Central neural alterations predominate in an insect model of nociceptive sensitization.

Many organisms respond to noxious stimuli with defensive maneuvers. This is noted in the hornworm, Manduca sexta, as a defensive strike response. After tissue damage, organisms typically display sensitized responses to both noxious or normally innocuous stimuli. To further understand this phenomenon, we used novel in situ and in vitro preparations based on paired extracellular nerve recordings and videography to identify central and peripheral nerves responsible for nociception and sensitization of the defensive behavior in M. sexta. In addition, we used the in vivo defensive strike response threshold assayed with von Frey filaments to examine the roles that N-methyl-D-aspartate receptor (NMDAR) and hyperpolarization-activated, cyclic nucleotide-gated (HCN) channels play in this nociceptive sensitization using the inhibitors MK-801 and AP5 (NMDAR), and ivabradine and ZD7288 (HCN). Using our new preparations, we found that afferent activity evoked by noxious pinch in these preparations was conveyed to central ganglia by axons in the anterior- and lateral-dorsal nerve branches, and that sensitization induced by tissue damage was mediated centrally.

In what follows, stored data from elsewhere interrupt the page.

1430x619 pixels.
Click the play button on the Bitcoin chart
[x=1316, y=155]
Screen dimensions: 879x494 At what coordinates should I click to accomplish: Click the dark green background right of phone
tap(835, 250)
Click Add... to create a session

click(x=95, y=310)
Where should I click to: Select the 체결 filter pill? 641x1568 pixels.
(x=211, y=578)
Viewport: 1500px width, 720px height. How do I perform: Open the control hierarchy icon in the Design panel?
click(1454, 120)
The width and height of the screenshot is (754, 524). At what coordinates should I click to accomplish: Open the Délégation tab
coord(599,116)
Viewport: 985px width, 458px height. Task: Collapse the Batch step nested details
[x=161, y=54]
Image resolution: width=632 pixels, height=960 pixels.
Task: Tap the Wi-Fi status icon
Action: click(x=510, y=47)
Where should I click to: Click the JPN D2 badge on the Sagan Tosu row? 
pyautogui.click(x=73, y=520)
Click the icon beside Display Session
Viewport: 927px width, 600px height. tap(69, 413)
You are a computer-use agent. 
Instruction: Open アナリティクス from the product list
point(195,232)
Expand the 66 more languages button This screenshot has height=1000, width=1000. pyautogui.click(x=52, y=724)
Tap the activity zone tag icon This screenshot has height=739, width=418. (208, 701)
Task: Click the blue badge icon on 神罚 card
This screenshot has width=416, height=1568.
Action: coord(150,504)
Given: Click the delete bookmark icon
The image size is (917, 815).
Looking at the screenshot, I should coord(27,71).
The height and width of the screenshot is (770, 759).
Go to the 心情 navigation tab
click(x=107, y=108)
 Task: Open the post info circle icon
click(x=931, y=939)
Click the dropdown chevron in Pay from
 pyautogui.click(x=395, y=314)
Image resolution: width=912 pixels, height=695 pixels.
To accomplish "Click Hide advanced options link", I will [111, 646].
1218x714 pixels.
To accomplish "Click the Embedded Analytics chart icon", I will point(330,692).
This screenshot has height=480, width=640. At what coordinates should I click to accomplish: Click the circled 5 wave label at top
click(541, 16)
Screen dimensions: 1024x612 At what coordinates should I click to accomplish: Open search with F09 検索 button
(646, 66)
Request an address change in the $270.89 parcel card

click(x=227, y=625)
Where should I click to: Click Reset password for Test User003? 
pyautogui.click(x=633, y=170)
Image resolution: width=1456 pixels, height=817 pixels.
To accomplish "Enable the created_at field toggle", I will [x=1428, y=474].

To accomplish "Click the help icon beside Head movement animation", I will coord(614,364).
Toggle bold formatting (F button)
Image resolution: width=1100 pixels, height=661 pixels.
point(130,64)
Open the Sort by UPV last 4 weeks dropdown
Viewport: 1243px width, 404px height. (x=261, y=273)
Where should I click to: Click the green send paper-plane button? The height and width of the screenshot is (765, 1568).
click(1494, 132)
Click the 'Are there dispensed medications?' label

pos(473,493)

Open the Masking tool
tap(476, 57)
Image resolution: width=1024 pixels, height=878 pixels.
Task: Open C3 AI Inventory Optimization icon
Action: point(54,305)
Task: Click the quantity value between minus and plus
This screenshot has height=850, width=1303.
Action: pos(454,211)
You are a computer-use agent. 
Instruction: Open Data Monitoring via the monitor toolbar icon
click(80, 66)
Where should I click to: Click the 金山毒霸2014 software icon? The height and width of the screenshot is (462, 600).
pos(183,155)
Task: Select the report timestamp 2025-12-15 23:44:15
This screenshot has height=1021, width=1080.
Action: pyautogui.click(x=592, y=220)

Furthermore, sensitization was blocked by all inhibitors tested except the inactive isomer L-AP5, and reversed by ivabradine both in vivo and in vitro. Our findings suggest that M. sexta's sensitization occurs through central signal amplification. Due to the relatively natural sensitization method and conserved molecular actions, we suggest that M. sexta may be a valuable model for studying the electrophysiological properties of nociceptive sensitization and potentially related conditions such as allodynia and hyperalgesia in a comparative setting that offers unique experimental advantages. J. Comp. Neurol. 525:1176-1191, 2017. © 2016 Wiley Periodicals, Inc.

Use of von Frey filaments to assess nociceptive sensitization in the hornworm, Manduca sexta.

BACKGROUND: The hornworm Manduca sexta exhibits a defensive strike to noxious assaults, a response that is robust and is easily observed by experimenters. Von Frey filaments and methods typical for studying nociception in other animals were used to assess the strike response in M. sexta. NEW METHODS: A series of von Frey filaments was applied to the body wall in ascending order and the data generated were used to determine the strike threshold by (i) the up-and-down method, (ii) the first response method, and (iii) the simplified up-and-down order method (SUDO). The effect of a noxious pinch on strike threshold was assessed. COMPARISON WITH EXISTING METHODS: To our knowledge none of these methods has been used on M. sexta previously, making the use of the up-and-down and SUDO methods the first in an invertebrate. The use of the first response method has been used in other invertebrates, and the method appears equally suited to M. sexta. RESULTS: All three methods were successful in monitoring the threshold sensitivity to touch, which was lowered (sensitized) by tissue damage induced with a pinch. Sensitization lasted 19h. CONCLUSIONS: All three methods of assessing nociception were successfully applied to quantify the defensive strike response in M. sexta, although the SUDO method required empirical assessment of which filament to start the test sequence with. The results revealed both short- and long-term sensitization. These methods should prove to be useful for quantifying sensitization in M. sexta.